Les Prières froides
Adversaire CE QUI ATTEND AU SEUIL
palier 4
categorie solo
source création originale — arc IV. Cadre canon : 468_lael_l02 p.6-7 (les serviteurs bloqués à l'intérieur, les fuites du Verrou)

Palier 4 · Solo
Ce n'est pas ce qui entrerait si le Verrou cédait. Le cadre est explicite : cette chose-là ne se décrit pas, et la campagne ne la met jamais en fiche.
Ceci est un héraut : quelque chose qui a réussi à passer une partie de soi par la fissure, et qui n'a pas assez de place pour le reste. C'est un doigt dans l'entrebâillement d'une porte.
Il n'a pas de forme stable et ce n'est pas de l'esbroufe : il a des formes successives , toutes empruntées, toutes reconnaissables. Il prend l'apparence de ce que les PJ ont déjà perdu, sans malice — il utilise ce qui traîne, comme on s'habille de ce qu'on trouve.
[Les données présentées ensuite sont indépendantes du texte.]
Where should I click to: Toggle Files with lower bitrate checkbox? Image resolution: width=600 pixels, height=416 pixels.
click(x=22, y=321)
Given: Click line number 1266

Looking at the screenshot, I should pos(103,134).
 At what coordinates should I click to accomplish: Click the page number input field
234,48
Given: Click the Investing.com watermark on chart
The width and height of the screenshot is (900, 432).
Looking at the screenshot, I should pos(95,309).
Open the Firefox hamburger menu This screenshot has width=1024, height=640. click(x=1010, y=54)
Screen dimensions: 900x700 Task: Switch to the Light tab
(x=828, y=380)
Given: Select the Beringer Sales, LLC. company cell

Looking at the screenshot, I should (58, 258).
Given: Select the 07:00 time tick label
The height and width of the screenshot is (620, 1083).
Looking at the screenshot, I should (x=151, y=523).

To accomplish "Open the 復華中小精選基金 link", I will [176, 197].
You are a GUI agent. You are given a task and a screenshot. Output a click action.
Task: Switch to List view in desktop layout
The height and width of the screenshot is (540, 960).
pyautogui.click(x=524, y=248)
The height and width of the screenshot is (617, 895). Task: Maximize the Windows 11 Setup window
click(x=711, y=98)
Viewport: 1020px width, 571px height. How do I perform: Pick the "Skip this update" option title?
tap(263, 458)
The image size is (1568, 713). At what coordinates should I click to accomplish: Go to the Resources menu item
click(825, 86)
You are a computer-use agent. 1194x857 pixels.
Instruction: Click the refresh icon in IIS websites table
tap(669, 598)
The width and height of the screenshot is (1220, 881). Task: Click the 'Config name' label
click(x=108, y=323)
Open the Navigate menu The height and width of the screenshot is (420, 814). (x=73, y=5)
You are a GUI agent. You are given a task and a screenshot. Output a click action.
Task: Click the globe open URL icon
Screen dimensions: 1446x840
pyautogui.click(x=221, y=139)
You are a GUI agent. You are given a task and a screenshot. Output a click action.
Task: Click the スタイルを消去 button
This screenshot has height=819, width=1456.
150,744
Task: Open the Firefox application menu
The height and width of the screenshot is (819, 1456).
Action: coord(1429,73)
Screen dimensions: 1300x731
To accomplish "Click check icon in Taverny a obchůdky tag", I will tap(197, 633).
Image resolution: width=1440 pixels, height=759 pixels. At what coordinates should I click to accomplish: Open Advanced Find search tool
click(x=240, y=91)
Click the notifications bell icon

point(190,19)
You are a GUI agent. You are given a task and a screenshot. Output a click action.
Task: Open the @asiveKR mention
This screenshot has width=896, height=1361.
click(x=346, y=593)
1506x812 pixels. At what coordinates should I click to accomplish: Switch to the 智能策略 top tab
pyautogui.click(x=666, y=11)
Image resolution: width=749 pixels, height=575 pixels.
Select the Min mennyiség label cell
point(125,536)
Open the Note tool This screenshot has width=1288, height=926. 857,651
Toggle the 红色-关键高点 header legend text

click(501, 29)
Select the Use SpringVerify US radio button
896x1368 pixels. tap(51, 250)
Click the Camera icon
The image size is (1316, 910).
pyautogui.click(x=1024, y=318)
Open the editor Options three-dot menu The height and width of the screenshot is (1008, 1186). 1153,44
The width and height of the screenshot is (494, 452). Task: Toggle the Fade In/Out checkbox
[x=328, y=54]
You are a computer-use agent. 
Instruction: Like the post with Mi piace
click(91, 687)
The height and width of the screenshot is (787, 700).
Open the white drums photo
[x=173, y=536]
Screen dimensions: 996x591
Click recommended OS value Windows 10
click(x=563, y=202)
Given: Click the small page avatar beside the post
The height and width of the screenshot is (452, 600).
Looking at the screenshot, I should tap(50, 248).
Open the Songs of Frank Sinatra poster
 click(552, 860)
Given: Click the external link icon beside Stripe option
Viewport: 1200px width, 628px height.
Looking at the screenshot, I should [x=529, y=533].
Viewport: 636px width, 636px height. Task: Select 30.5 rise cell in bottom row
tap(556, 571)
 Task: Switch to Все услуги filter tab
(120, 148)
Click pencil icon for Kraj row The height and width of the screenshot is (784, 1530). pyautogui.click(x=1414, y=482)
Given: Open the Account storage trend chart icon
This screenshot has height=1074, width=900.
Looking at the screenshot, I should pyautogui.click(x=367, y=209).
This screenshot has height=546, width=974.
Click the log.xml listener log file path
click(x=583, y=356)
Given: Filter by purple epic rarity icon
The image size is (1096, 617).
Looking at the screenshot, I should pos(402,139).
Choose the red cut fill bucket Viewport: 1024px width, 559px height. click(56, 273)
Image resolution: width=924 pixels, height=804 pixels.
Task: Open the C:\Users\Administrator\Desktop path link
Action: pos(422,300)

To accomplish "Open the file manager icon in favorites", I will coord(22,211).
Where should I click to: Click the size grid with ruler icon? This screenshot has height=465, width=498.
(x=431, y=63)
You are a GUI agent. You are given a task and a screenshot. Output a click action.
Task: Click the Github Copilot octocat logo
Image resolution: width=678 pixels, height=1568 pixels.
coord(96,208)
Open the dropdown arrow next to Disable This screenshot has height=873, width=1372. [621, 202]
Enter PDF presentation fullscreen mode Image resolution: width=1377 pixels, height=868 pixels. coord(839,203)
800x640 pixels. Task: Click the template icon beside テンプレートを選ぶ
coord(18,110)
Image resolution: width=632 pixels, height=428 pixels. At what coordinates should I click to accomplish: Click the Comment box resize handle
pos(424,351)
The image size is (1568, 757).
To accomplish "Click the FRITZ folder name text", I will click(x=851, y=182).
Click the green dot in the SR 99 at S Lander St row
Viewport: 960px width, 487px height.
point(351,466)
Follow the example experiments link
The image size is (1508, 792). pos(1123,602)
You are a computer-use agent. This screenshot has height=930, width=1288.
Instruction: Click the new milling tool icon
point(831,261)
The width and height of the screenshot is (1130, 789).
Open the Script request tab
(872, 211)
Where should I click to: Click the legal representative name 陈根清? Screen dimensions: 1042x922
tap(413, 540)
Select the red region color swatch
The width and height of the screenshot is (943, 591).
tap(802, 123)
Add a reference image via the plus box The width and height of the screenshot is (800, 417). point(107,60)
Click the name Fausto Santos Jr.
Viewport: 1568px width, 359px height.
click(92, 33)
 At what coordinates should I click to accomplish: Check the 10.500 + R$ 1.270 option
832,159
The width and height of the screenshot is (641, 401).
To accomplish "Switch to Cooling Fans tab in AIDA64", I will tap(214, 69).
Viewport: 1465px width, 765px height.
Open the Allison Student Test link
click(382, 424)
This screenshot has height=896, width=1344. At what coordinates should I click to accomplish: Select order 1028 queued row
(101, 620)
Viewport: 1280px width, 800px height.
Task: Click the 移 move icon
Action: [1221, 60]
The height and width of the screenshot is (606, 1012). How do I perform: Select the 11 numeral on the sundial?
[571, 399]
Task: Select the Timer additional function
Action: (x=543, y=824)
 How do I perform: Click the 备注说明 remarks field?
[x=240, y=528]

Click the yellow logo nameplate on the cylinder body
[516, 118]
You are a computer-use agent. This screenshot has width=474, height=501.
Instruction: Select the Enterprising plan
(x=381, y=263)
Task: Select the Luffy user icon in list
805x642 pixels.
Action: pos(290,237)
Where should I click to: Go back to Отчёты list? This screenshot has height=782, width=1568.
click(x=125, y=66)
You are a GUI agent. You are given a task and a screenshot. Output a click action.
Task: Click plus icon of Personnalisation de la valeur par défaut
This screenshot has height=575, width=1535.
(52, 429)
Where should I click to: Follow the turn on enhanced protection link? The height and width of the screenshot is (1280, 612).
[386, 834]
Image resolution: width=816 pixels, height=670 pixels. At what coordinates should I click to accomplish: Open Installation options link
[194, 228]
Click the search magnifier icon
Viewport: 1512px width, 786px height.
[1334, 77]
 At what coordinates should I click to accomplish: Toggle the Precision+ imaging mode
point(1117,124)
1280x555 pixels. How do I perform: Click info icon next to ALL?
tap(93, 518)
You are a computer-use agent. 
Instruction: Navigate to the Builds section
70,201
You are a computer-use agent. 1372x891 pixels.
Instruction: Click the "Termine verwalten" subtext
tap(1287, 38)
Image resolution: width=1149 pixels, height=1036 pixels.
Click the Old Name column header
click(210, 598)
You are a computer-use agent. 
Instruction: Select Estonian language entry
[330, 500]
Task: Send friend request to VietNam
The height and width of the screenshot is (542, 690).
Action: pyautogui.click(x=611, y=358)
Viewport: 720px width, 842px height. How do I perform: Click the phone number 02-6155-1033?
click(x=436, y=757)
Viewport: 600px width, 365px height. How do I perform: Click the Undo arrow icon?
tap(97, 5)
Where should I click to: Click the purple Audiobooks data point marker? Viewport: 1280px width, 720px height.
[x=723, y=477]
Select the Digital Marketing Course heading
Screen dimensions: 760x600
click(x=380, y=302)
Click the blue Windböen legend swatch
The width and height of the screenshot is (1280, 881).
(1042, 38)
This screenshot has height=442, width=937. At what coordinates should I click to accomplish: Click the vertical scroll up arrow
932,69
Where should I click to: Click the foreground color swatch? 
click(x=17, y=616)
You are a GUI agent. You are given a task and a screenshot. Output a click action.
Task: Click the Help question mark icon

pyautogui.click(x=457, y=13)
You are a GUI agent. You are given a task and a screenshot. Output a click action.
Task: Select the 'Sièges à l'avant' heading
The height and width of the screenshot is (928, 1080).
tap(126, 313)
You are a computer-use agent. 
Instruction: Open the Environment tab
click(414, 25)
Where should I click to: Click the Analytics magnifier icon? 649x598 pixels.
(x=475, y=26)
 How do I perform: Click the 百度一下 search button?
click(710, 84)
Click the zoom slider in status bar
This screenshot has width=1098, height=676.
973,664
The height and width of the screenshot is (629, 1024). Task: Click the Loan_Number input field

Motivations & tactiques : occuper, s'élargir, emprunter des visages, ne pas comprendre qu'on lui résiste
Difficulté : 20 | Seuils : 35/70 | PB : 11 | Stress : 8 ATT : +6 | Ce qui passe : Très longue portée | 2d12+5 mag
Expérience : Ce qui traîne ici +5
Aptitudes
Emprunté — Passive. Au début de chaque scène, le MJ lui donne l'apparence d'un mort de la campagne — un esprit du reliquaire d'un PJ, un PNJ perdu, le Prix de quelqu'un. Ce n'est pas cette personne et ça ne prétend pas l'être : c'est une forme reprise, mal portée . Le PJ concerné a un désavantage sur ses jets d'attaque contre lui tant que la forme dure.
Il n'entre pas, il s'élargit — Passive. Il ne peut pas quitter la brèche ni la fissure d'où il vient. Reculer suffit toujours. Le prix est de ne pas passer.
Il prend la place — Action, 1 Peur. La brèche gagne un rang de portée. Si elle atteint le bord des gradins du Châtiment, la Ferveur perd 1 point. C'est la vraie menace : ce n'est pas un tueur, c'est une horloge.
Attention — Réaction, 2 Peur. Il cesse tout et fait attention à un PJ, exactement comme au bout du fil en séance 9. Chaleureusement. Le PJ marque 4 Souillure, et tous les autres marquent 1 Stress rien qu'à le voir se produire.
Qui il était
Rien. Et cette fois la réponse n'est pas décevante, elle est terrible : un Veilleur qui tente de le veiller trouve quelqu'un — plusieurs, en fait, empilés — et aucun d'eux n'est mort.
Il n'y a pas de fin à leur rendre. Le pouvoir des PJ s'arrête là, définitivement, comme il s'est arrêté sur le templier noir en arc III et sur la brèche elle-même. Le PJ qui essaie marque 2 Souillure et sait, sans qu'on le lui dise, que veiller n'a jamais été un pouvoir sur le monde. C'était un pouvoir sur les morts d'ici.
Comment le jouer
Il est écrit pour être repoussé, pas tué. Un groupe de palier 4 peut le vaincre, et le MJ ne doit pas l'en empêcher — mais il revient, parce que la fissure, elle, est toujours là.
Jamais plus d'une scène par séance. Deux le banalisent.
Il ne parle pas. S'il emprunte le visage de quelqu'un qui parlait, il ne se sert pas de sa voix : ça, il ne sait pas faire, et c'est ce qui rend la chose supportable.
Il n'est pas méchant , comme le Litho de l'arc I n'était pas méchant, comme le Bordé n'était pas méchant. La campagne finit comme elle a commencé.
Note de corruption
Le voir : 1 Stress. Le voir prendre le visage de son propre Prix : 1 Souillure , et ce n'est pas négociable. Tenter de le veiller : 2 Souillure et la limite.